I shrugged. “The midnight movies are a new thing. Callie and Marty usually bike or take the bus, but at that hour only the Owl service would be running, and they’d been great about taking on the extra work, so…”
“Right.” Jackson jotted something in his notebook. Then, to Callie, “Do you have a roommate?”
“Two, but they were…” her voice trailed off. I could see her realizing why he might be asking her that particular question. Was she a suspect?
She blinked a few times, reorienting herself. When she answered her voice had a more guarded tone. “I sent Warren a text when I got home. He didn’t answer so I went to bed. And no, nobody saw me until I came in for the late shift on Saturday.”
“That would have been around four thirty in the afternoon,” I supplied, not at all liking where this conversation was going.

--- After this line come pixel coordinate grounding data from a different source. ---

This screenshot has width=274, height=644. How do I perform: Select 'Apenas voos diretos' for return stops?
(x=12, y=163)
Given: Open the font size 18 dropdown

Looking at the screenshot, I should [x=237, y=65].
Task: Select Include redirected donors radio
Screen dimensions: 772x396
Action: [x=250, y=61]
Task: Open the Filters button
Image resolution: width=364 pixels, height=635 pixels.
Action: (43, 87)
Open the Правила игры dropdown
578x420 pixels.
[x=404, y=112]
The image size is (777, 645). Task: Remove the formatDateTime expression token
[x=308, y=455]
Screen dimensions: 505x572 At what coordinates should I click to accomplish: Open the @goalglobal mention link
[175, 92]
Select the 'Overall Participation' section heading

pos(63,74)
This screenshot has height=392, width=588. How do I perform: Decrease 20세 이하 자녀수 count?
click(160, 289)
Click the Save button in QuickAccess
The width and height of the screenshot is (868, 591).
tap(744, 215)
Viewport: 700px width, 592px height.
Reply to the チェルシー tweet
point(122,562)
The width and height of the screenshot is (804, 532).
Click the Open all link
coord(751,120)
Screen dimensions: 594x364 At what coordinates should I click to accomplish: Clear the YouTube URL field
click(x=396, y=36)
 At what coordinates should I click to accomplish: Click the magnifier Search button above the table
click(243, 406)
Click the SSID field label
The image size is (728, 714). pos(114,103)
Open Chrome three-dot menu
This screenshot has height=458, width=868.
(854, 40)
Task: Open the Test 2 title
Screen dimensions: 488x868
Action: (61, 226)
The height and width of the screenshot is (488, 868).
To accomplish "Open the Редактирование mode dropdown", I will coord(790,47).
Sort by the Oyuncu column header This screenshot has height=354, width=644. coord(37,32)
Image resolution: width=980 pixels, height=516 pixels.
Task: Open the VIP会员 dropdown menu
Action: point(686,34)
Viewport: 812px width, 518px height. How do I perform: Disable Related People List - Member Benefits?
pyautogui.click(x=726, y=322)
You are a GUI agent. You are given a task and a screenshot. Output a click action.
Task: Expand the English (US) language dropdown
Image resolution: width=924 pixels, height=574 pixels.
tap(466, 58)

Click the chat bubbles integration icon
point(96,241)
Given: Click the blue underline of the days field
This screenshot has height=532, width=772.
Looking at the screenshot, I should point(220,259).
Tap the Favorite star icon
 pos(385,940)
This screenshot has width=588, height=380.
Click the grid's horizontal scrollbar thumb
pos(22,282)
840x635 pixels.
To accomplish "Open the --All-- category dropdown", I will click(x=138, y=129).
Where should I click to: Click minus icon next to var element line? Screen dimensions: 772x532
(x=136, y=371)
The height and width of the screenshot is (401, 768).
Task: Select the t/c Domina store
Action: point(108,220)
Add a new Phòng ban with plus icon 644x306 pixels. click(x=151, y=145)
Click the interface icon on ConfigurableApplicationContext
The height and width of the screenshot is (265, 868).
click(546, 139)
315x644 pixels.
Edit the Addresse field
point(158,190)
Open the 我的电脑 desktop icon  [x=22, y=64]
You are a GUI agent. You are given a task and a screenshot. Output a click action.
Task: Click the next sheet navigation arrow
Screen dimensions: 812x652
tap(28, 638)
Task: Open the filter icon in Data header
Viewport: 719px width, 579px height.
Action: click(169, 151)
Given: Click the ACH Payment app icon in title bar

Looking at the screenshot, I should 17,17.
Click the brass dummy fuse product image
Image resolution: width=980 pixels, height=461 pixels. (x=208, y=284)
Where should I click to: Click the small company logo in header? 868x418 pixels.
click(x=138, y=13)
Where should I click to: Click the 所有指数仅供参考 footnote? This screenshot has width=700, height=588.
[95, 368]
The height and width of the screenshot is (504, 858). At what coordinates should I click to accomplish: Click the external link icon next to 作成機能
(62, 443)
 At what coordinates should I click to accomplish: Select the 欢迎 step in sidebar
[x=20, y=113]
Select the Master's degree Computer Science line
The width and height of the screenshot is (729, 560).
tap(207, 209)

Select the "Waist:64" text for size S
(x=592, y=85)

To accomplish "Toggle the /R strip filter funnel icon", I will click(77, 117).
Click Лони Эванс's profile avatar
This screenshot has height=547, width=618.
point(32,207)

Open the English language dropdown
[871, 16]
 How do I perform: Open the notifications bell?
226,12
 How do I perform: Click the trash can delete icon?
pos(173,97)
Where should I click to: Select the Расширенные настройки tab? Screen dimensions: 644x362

“I sent Warren a few texts on Saturday,” Callie said. “But after how much he drank at the bar I figured he was sleeping all day. When he still didn’t answer by the afternoon, I just got mad. If I’d realized something was wrong…” She turned to the detective. “What happened to him?”
“We’ll know more as the investigation goes on,” he responded, maddeningly.
“June said his neighbor found him?”
He nodded. He didn’t elaborate.
“And that there had been a break-in or something?”
He regarded her. “Where did you hear that?”
She glanced at her phone on the table. “Everybody.”
Wait. Was Jackson saying it wasn’t a break-in?
A look of weariness settled on his face. “Ms. Gee, I would strongly advise you not to look to social media for news of the investigation. I can tell you that we’re checking out every lead we have and doing everything we can to find out what happened to Warren.” He cleared his throat. “Did he contact you at all after you left the bar Friday night?”
She nodded. “A couple times, while I was working…what?”
The detective was looking at her intently. “When did he send his last text?”
She slid her phone closer and started tapping the screen. “Here. 1:17.” She looked up. “Does that help? Why can’t you just look at his phone?”
“It’s missing,” Jackson replied.
Callie’s jaw dropped. “No way. Warren always had his phone. It was, like, surgically implanted in his hand.”
“Well, now we know he still had it at 1:17 in the morning,” he said. “What did he say in the text?”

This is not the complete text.